Find the line containing "Where should I click to: Open", then print it and each following line through the end of the records, exactly and with nothing added; leave out any pictures.

........

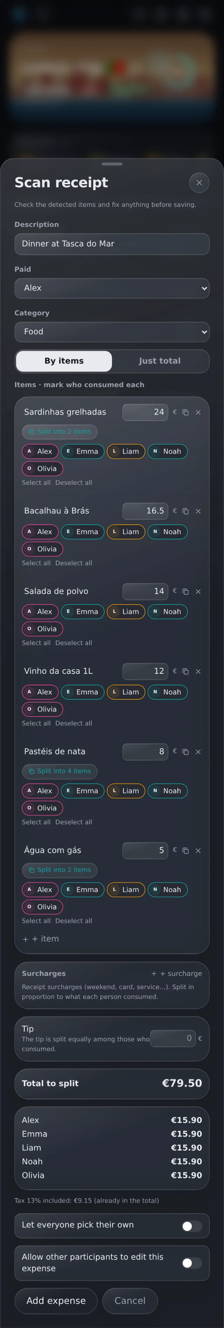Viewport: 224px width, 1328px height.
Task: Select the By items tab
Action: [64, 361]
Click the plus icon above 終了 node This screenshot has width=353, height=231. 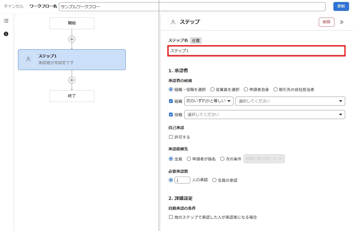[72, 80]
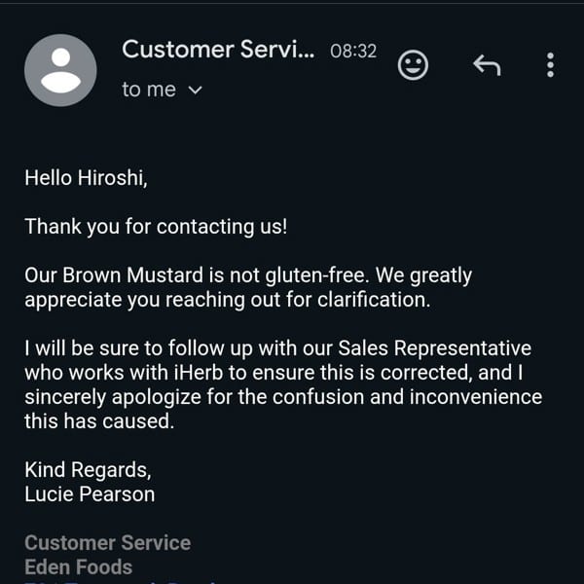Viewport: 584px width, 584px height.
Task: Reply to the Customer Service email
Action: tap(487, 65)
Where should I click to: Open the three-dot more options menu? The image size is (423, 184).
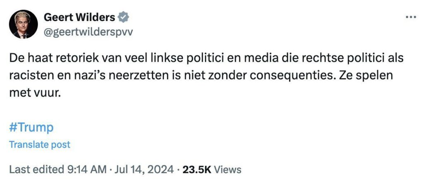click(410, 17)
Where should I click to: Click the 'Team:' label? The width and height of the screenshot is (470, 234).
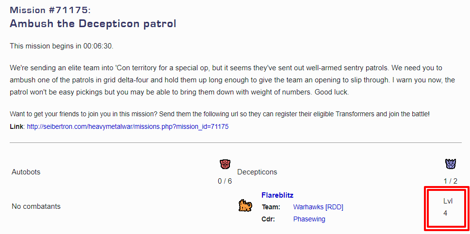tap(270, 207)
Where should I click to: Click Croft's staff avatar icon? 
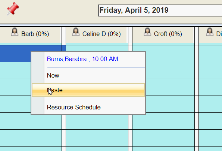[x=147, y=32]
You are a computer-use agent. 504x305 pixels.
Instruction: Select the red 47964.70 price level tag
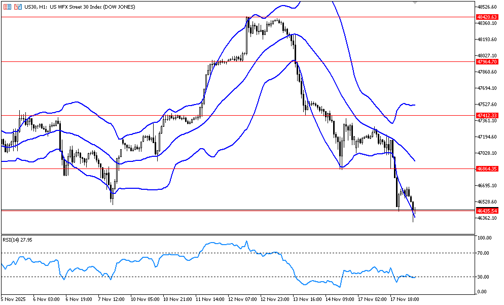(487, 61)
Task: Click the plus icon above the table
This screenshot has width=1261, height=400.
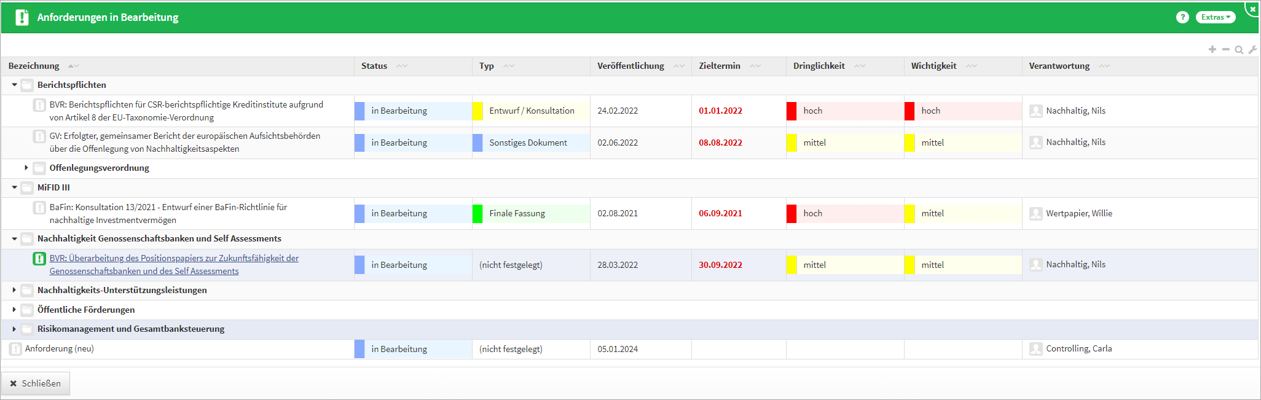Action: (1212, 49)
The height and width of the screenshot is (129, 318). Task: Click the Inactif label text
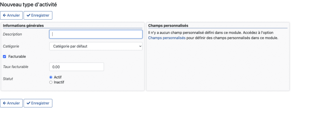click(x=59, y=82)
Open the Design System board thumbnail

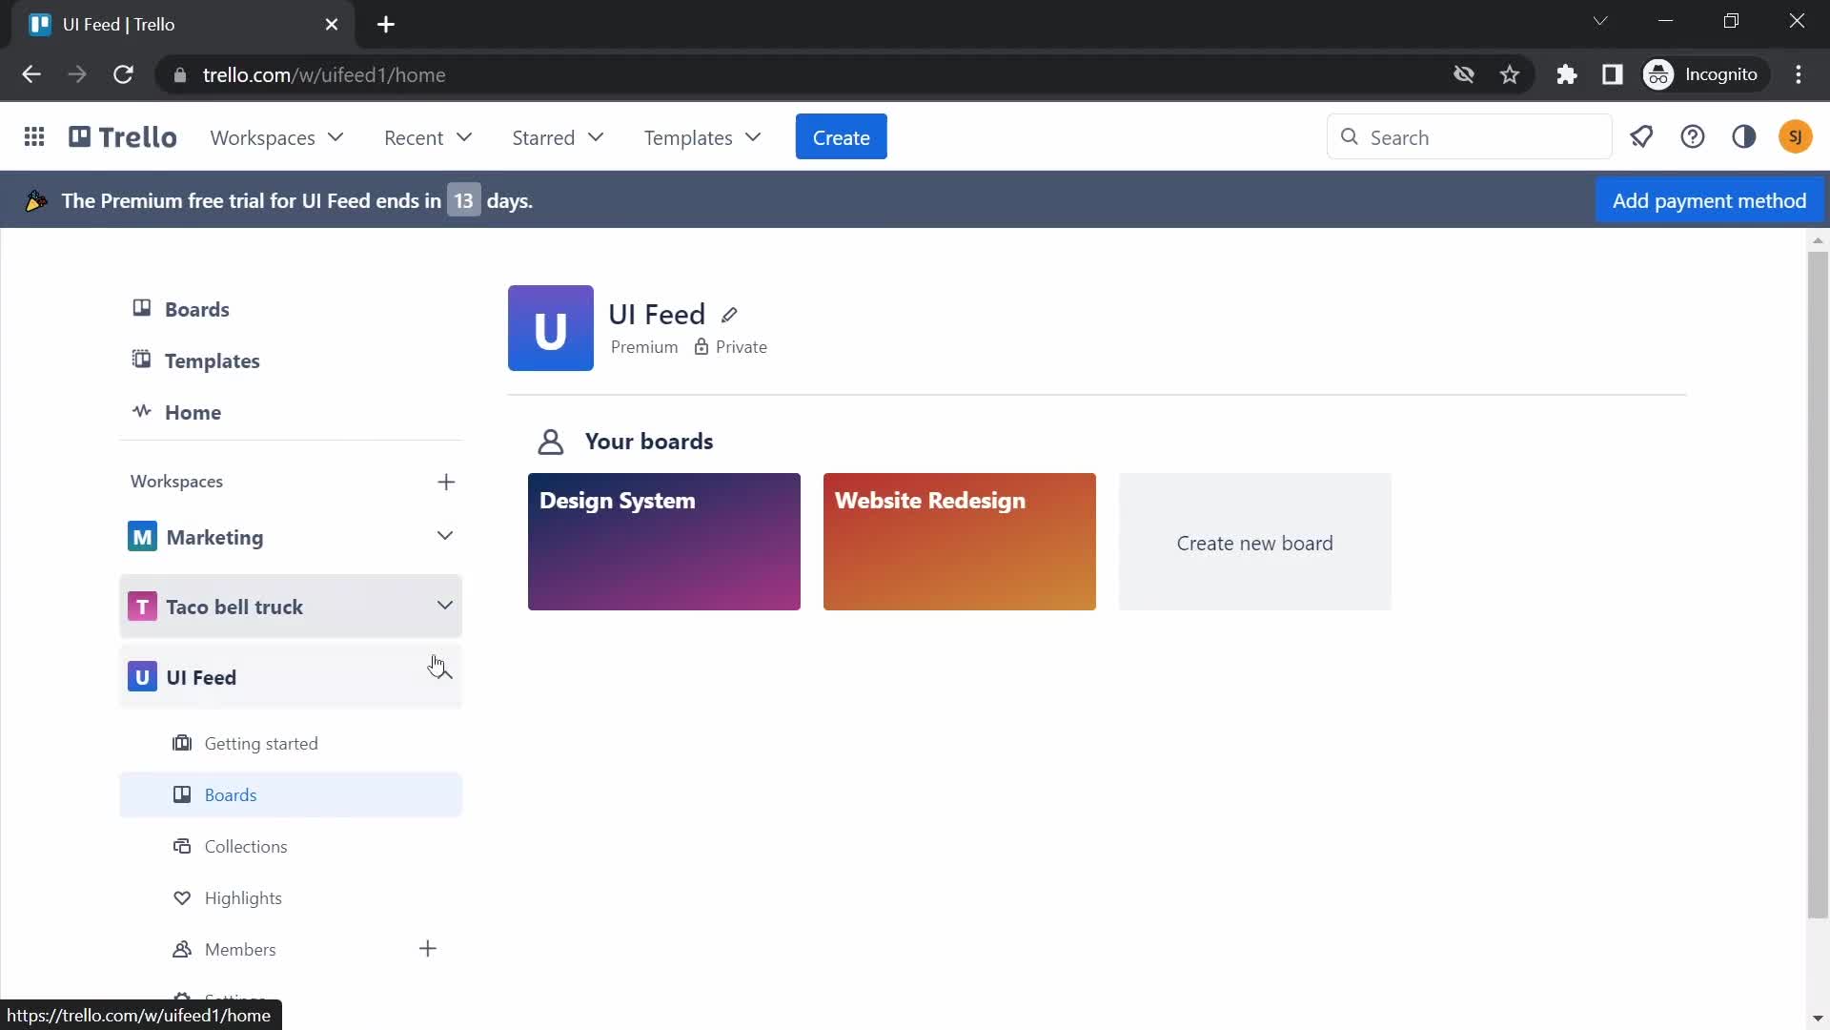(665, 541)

........

REPLY —
Where should I click to: Open the three-dot more options menu? The image size is (423, 184).
click(410, 17)
Where should I click to: Click the 'Team:' label? The width and height of the screenshot is (470, 234).
tap(270, 207)
Where should I click to: Click Croft's staff avatar icon? 
[x=147, y=32]
You are a computer-use agent. 504x305 pixels.
Instruction: Select the red 47964.70 price level tag
(487, 61)
Task: Click the plus icon above the table
This screenshot has width=1261, height=400.
Action: (1212, 49)
The height and width of the screenshot is (129, 318). Task: Click the Inactif label text
click(x=59, y=82)
Open the Design System board thumbnail

(665, 541)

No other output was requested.